=== Section Start ===
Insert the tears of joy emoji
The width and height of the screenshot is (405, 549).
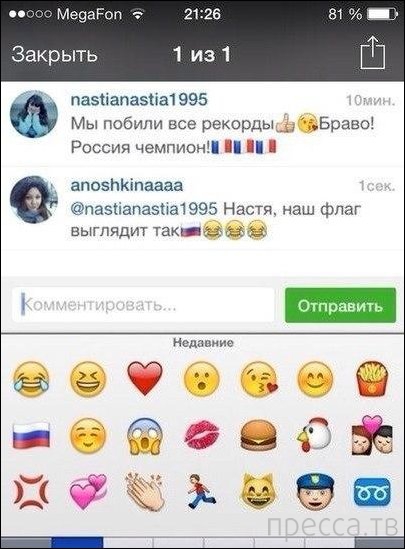[31, 379]
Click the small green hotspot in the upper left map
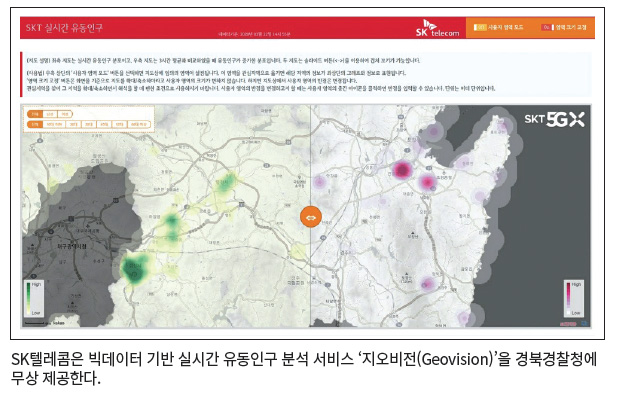Viewport: 631px width, 397px height. pyautogui.click(x=226, y=181)
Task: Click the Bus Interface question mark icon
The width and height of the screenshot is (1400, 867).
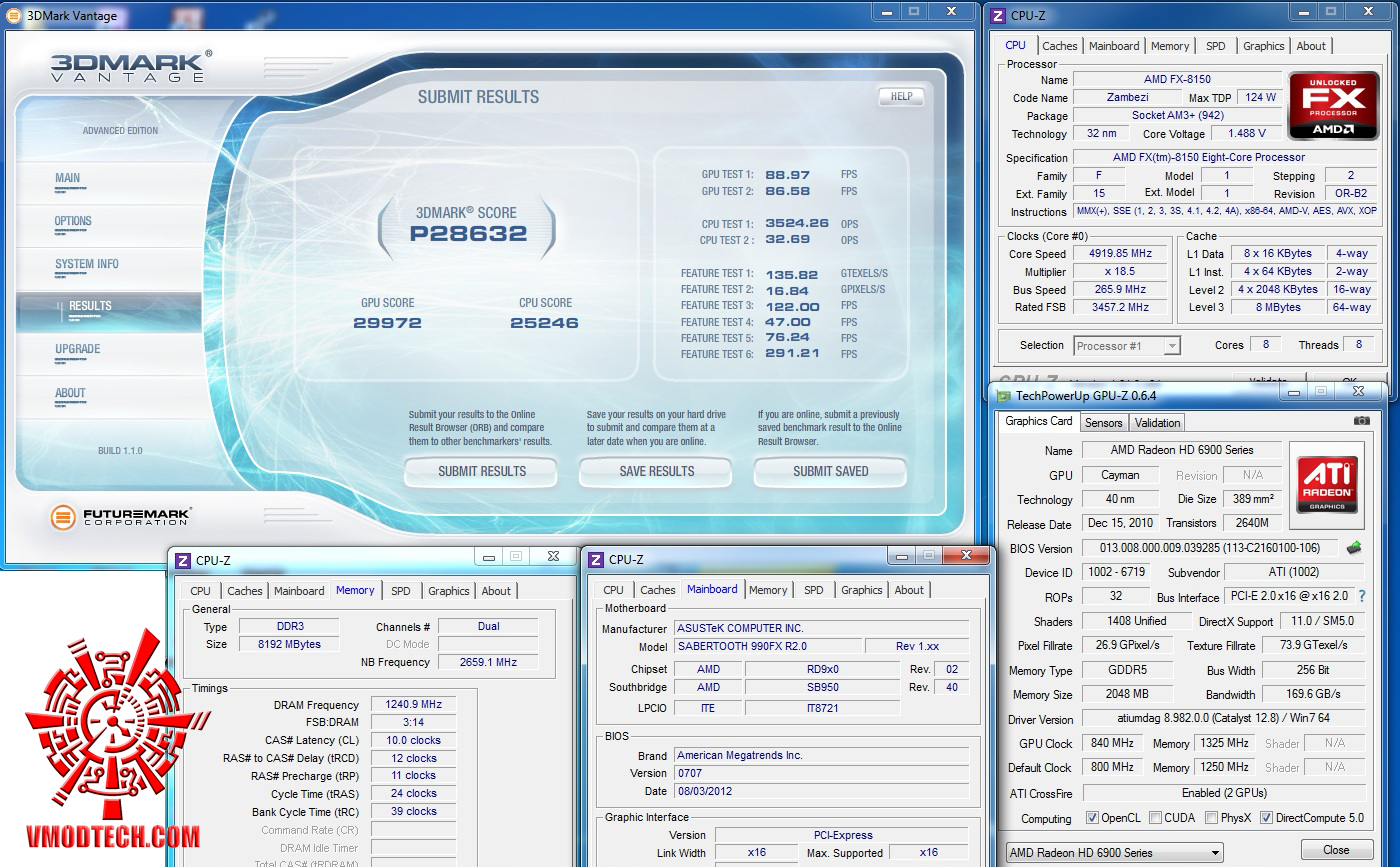Action: [x=1362, y=596]
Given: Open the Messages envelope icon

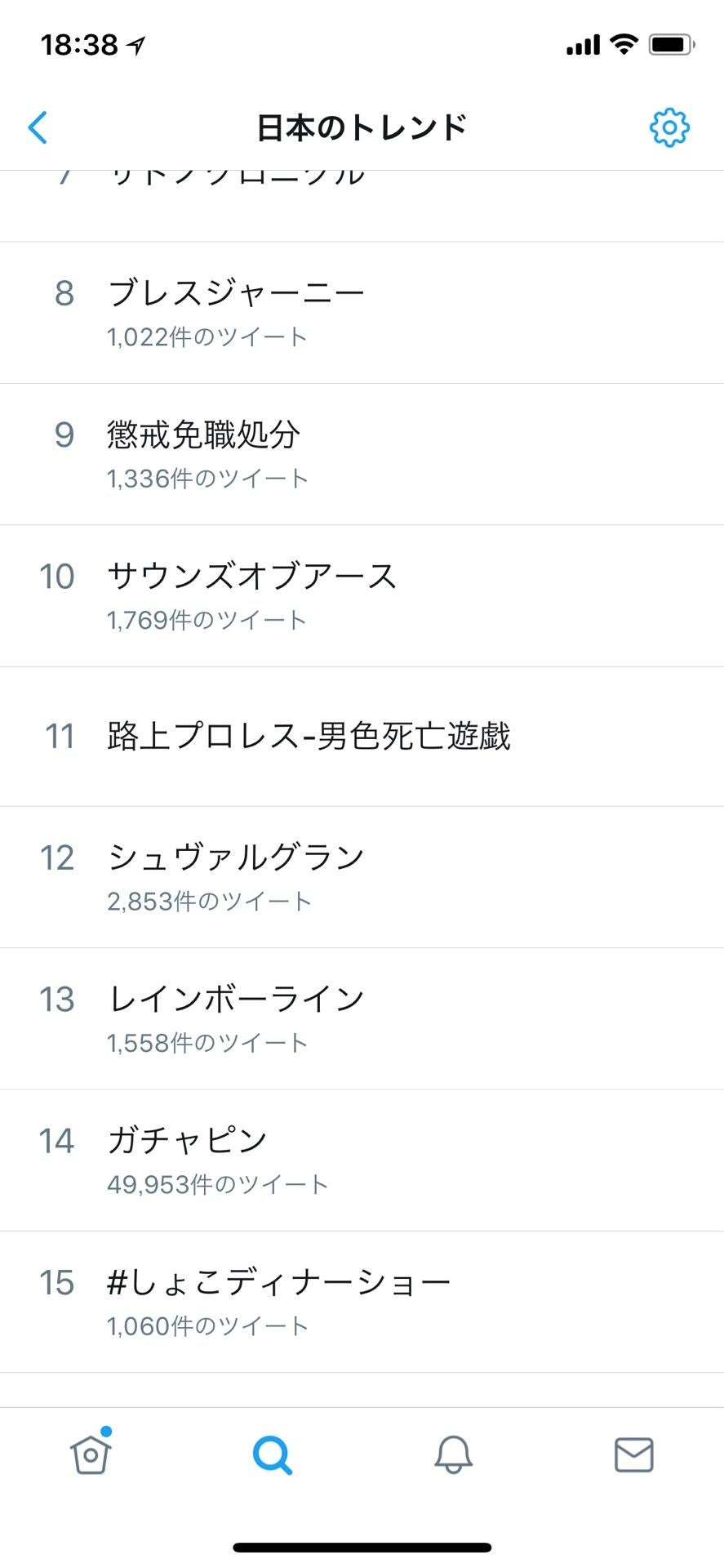Looking at the screenshot, I should 633,1454.
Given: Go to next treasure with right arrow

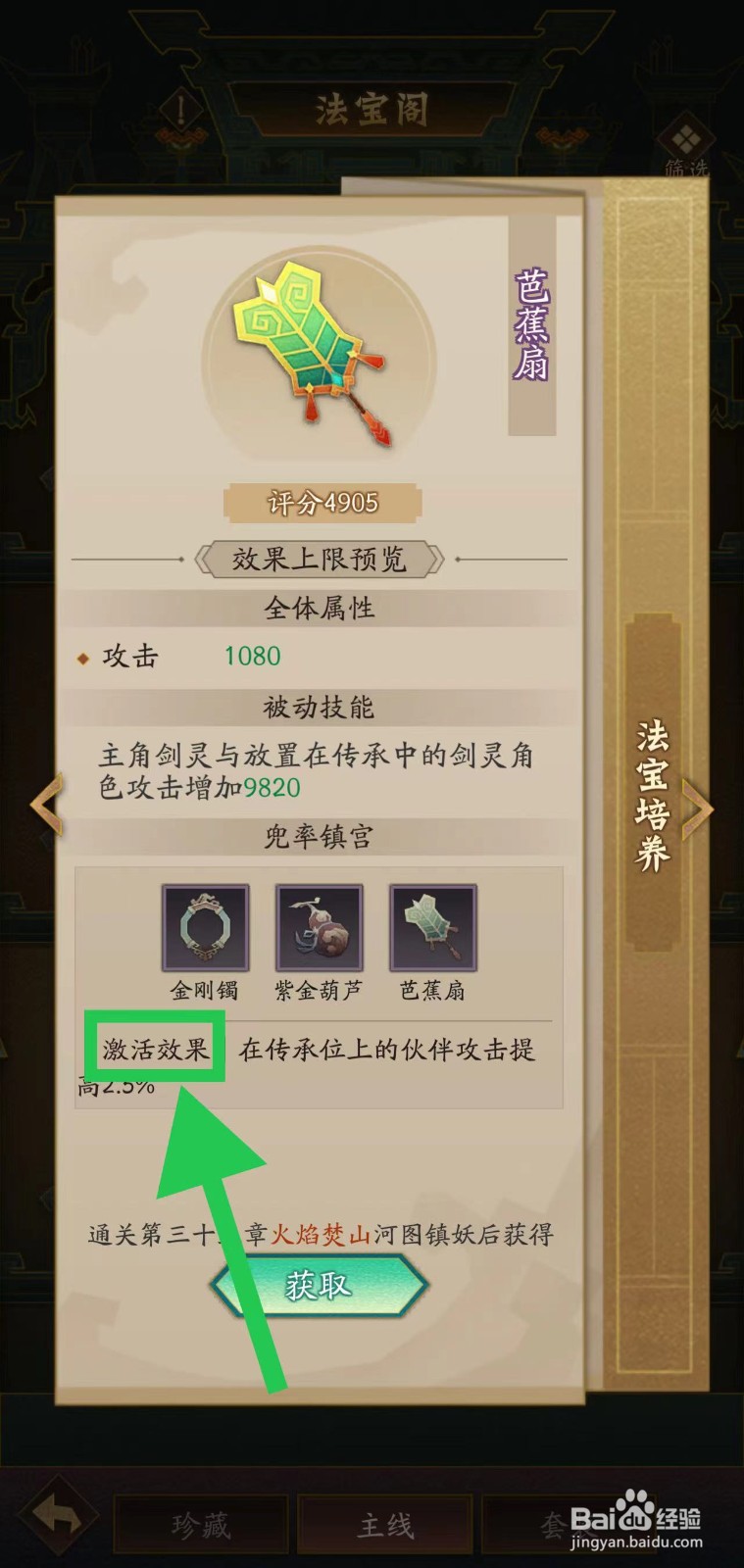Looking at the screenshot, I should (x=698, y=808).
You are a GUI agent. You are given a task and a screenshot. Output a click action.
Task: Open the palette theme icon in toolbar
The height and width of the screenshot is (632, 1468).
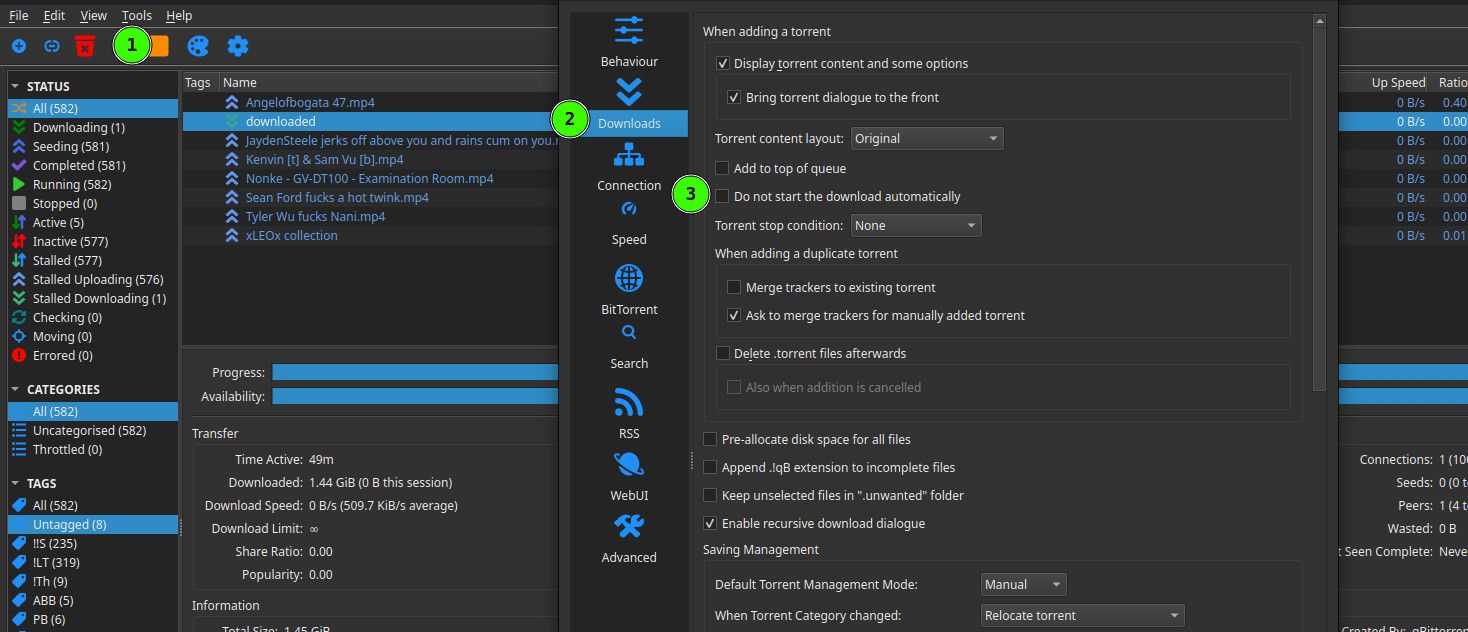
=== Section End ===
Find the line with "Task: Open the palette theme icon in toolbar" in the listing above, then write it out along with every later line through the last one, exactly, omitting pictures.

• _Completed task_
Task: Open the palette theme icon in toolbar
The height and width of the screenshot is (632, 1468).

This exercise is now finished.